I also believe while the conversion rate is good from trials to sales (27 percent), it could definitely be higher still. I think some of this has to do with the difficulty ramp in the trial.

If a few of the first 10 levels could convey a very chaotic feel, rather than ramping up so smoothly through all the enemy types, it would have reached the hardcore audience more effectively. Try to get as much variety from the later levels into your trial experience -- don't assume people will look at screenshots.

4. Subtle Expectations

The design of Explosionade, letting you play full-screen or zoomed in, and in large-but-still-single-screen-challenge-rooms is not exactly standard. Balancing the look of the game, and gamers' expectations, was difficult. Many expected it to play in a longer-level, side-scroller fashion -- probably more like Contra or Cybernator. I had good number of gamers seem lukewarm because the game was not a "proper" side-scroller (though it scrolls when you zoom in).

It's difficult to address but unavoidable that gamers' expectations will color their impressions even if they end up actually enjoying your game.

The game's psuedo-antagonist, Colonel Bouche

5. Marketing Ramp Too Short

The gaming press is busy. And they have lead times for articles. And I think there's an inherent tolerance of "how popular is your game versus how often can we stand to talk about it". I see that as no fault of the press; it's just something to keep in mind.

By September 20th, I had something attractive enough to show the press, yet I ended up launching only a few weeks later. Three weeks is a terrible way for an Indie Game to build hype. If at all possible, give yourself at least two months -- though three months is probably optimal (or more of course).

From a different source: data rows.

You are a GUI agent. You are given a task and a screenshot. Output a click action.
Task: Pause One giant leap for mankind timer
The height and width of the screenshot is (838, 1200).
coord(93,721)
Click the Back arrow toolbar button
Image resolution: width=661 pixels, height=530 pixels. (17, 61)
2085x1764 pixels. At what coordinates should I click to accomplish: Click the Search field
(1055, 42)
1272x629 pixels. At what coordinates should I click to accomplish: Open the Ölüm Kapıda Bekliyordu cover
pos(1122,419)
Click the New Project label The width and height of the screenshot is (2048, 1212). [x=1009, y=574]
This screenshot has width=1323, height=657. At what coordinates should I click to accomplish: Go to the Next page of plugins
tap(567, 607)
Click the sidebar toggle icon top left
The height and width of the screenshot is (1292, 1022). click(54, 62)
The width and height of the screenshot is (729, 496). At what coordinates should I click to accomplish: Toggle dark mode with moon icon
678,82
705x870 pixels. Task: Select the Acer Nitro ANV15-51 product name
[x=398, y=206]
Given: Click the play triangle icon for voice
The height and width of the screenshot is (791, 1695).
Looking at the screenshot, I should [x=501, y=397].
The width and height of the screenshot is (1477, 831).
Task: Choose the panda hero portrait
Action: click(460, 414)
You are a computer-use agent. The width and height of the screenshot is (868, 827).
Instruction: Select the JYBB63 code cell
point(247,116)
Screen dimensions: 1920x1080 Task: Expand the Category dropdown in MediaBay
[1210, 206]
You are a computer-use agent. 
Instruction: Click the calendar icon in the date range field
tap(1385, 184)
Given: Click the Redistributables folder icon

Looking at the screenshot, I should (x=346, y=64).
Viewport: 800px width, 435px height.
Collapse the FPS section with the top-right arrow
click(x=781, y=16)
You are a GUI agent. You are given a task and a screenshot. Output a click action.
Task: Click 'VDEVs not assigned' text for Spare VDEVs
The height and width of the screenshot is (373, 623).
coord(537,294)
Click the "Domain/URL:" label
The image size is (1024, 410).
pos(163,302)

As it stood, a lot of sites covered the announcement; some covered the dashboard issues, but not as many covered the actual launch. I think this is a mix of being busy, some disinterest, and also "already covered a small game too recently". It's very important to "plan and date" your stories for the press with your game coverage. Keep their schedules, and big game launches, in mind.

box art

When Life Gives You Explosions...

Overall Explosionade came out waaaaaaaaaay better than I expected. That's probably a mix of the art style jiving well, my intern Richard kicking complete butt with an awesome editor, AJ writing a very funny story, and some lucky design inspiration like the shield jump.

Though the difficulty is low I still enjoy the "experience" you get when playing through on a single sitting. I consider Atticus and Colonel Bouche great characters, the mech fun to play, and I plan to expand on the Explosionade universe soon!

Game Data

Project: Explosionade

Developer and Publisher: Mommy's Best Games

Platform: Xbox Live Indie Games

Release Date: October 7, 2010

Full time developers: 1

Interns (part-time): 1

Contractors: 3

Development Time: 38 days

Hardware: AMD 2.2GHz, 1GB RAM; retail Xbox 360; 19" flat screen monitor; ancient, giant SDTV, 12" HD TV, Super NES, Sega Genesis

Software: XNA, Dark BASIC, Visual Studio Express Edition, Photoshop CS2, GoldWave


Best late night quote: "Can we take out the one that rapes you all around the edges?" (Referring to a roly bug that rolls around the level edge, and eventually tracks you down.)